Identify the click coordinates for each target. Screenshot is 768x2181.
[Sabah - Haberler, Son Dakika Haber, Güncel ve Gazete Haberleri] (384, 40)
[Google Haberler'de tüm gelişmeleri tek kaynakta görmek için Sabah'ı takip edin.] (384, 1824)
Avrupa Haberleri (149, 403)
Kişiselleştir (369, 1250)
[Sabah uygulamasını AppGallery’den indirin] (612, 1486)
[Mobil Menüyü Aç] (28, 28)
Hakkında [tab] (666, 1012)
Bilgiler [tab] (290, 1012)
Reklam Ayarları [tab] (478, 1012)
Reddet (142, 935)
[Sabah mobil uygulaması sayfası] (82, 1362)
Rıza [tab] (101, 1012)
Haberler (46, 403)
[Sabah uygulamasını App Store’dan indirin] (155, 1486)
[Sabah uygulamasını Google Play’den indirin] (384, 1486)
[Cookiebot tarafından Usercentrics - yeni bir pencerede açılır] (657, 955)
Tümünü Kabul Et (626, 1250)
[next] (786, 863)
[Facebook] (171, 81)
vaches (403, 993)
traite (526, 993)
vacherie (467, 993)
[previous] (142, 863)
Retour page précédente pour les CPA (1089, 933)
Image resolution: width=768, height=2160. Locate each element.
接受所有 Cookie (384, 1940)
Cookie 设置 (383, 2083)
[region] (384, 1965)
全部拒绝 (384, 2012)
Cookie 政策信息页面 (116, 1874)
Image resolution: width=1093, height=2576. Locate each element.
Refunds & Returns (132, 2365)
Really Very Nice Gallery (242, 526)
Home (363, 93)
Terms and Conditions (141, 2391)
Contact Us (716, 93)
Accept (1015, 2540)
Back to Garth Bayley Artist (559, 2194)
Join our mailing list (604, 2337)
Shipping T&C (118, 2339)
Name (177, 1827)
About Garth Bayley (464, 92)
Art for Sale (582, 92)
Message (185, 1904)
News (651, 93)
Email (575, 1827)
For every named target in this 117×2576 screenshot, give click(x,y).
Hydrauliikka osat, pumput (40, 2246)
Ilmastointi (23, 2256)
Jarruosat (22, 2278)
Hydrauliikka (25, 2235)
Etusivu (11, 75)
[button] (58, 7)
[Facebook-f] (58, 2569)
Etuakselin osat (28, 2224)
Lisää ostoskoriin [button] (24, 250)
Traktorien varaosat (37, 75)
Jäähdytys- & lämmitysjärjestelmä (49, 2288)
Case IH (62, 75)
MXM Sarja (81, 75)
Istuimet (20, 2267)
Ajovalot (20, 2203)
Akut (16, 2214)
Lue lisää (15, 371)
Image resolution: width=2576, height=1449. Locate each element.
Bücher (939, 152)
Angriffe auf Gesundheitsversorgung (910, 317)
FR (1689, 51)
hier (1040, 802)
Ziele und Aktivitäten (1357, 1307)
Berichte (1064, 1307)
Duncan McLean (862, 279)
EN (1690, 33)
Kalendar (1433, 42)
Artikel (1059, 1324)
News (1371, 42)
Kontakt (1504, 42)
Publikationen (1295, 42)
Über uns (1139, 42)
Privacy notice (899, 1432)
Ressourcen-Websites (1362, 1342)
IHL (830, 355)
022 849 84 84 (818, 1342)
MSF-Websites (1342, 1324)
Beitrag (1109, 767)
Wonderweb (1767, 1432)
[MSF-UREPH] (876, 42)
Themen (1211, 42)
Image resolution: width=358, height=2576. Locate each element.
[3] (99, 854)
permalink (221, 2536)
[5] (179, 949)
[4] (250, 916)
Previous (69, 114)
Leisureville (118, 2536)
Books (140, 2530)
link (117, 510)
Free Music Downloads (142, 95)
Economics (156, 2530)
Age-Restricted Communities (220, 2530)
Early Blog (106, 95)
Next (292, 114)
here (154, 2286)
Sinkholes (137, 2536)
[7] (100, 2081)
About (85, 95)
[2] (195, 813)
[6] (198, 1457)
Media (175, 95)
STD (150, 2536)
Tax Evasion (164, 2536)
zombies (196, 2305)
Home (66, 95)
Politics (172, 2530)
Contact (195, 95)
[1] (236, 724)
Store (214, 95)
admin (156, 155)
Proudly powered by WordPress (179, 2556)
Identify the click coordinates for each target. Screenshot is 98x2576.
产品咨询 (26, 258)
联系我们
........
*AIM OF THE EXERCISE:*
The answer is the run of lines above from the line containing "Tax Evasion (164, 2536)" through the line containing "Screenshot is 98x2576.", copied exactly and alone.

*RESPONSE BOX:*
Tax Evasion (164, 2536)
zombies (196, 2305)
Home (66, 95)
Politics (172, 2530)
Contact (195, 95)
[1] (236, 724)
Store (214, 95)
admin (156, 155)
Proudly powered by WordPress (179, 2556)
Identify the click coordinates for each target. Screenshot is 98x2576.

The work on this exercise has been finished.